══ Records supplied ══
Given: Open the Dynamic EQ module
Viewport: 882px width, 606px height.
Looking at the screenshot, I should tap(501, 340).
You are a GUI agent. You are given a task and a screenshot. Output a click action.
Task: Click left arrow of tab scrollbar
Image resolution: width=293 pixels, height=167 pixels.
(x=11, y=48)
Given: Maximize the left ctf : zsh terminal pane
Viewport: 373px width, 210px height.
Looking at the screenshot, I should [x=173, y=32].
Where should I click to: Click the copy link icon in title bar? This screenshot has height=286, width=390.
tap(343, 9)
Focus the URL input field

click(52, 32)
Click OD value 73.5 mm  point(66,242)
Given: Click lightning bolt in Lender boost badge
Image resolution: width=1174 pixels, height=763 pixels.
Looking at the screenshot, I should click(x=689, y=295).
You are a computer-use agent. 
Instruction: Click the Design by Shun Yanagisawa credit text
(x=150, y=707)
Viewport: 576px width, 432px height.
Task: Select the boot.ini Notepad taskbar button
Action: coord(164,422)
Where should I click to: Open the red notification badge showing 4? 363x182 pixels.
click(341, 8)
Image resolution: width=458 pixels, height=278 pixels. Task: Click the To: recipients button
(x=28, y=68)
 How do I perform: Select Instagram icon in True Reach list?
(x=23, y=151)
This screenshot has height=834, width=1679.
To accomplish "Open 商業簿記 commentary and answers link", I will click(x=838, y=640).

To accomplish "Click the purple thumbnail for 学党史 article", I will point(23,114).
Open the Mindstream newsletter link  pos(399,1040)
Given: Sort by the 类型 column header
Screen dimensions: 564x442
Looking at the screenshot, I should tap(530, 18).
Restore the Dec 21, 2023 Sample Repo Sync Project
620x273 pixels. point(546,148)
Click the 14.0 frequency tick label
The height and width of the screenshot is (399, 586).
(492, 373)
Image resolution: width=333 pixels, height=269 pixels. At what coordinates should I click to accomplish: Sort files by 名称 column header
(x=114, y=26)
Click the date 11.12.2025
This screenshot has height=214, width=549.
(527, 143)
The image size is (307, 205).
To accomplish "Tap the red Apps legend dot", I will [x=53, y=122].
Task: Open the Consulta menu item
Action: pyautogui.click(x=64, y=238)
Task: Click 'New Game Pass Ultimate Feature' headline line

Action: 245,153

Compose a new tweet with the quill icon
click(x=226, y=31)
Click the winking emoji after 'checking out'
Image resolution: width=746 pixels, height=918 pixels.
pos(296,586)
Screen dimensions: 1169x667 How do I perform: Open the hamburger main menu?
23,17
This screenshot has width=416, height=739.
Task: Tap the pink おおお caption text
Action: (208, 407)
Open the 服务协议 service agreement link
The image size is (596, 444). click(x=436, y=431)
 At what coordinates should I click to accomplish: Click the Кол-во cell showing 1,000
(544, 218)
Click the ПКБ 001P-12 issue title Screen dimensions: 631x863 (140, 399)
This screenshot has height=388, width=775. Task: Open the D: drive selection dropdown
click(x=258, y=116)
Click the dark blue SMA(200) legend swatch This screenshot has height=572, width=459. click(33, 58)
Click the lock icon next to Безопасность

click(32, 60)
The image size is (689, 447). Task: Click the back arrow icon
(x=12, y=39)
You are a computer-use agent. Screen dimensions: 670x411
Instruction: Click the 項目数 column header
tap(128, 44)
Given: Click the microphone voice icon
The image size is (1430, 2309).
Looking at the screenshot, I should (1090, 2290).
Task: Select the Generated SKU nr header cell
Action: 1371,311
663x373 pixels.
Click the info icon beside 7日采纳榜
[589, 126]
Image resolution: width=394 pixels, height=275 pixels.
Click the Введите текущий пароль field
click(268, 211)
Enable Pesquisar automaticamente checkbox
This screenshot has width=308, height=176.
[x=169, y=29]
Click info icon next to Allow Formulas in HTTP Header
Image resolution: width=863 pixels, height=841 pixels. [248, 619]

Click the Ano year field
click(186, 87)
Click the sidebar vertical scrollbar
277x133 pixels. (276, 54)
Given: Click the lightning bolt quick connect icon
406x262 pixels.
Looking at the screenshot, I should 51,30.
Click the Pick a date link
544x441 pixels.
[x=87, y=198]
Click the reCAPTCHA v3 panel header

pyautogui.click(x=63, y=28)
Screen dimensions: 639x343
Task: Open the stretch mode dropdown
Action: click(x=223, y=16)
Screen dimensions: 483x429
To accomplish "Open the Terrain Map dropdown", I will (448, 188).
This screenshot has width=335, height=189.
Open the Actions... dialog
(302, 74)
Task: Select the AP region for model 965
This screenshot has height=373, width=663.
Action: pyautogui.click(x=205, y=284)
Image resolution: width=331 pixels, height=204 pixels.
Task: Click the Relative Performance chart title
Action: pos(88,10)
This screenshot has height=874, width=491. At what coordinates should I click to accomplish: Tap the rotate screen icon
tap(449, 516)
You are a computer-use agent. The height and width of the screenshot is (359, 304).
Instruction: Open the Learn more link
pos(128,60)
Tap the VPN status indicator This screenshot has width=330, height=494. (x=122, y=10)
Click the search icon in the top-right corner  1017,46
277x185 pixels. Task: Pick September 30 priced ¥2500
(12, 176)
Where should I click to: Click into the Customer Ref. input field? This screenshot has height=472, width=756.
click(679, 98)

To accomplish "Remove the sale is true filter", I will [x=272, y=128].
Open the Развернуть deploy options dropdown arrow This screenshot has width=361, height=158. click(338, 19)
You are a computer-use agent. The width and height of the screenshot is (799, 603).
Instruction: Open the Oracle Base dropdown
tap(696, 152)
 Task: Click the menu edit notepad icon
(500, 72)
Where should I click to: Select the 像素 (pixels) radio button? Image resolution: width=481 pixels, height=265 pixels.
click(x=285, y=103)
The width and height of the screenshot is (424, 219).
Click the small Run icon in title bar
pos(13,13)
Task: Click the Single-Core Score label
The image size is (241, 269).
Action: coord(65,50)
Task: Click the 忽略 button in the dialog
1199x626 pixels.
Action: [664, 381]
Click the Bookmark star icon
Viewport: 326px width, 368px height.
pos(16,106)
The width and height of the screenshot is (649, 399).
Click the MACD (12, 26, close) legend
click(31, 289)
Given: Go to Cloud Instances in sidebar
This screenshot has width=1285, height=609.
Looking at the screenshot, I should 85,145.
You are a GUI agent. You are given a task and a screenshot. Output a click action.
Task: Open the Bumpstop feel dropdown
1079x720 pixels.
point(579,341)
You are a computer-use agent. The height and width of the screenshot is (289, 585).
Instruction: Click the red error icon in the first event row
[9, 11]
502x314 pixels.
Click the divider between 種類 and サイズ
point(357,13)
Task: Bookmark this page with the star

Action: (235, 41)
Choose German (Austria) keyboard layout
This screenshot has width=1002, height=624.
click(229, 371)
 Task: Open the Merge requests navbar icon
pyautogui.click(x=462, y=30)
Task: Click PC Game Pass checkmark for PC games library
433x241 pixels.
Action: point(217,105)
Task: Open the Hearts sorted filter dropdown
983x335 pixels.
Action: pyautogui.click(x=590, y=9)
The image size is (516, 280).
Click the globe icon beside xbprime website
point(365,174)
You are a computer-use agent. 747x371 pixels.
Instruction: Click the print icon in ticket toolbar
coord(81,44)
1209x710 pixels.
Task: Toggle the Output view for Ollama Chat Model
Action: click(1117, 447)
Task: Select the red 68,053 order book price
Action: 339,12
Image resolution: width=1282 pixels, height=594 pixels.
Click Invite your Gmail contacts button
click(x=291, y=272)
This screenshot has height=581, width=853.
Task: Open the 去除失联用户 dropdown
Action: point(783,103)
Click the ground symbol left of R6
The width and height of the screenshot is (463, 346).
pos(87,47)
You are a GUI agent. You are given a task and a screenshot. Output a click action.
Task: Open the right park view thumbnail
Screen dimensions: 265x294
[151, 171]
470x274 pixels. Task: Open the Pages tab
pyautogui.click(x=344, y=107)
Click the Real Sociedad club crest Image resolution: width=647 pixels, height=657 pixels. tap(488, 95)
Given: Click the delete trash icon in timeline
═══
Copy out all lines above holding "filter".

To accomplish "Remove the sale is true filter", I will [x=272, y=128].
Task: Open the Hearts sorted filter dropdown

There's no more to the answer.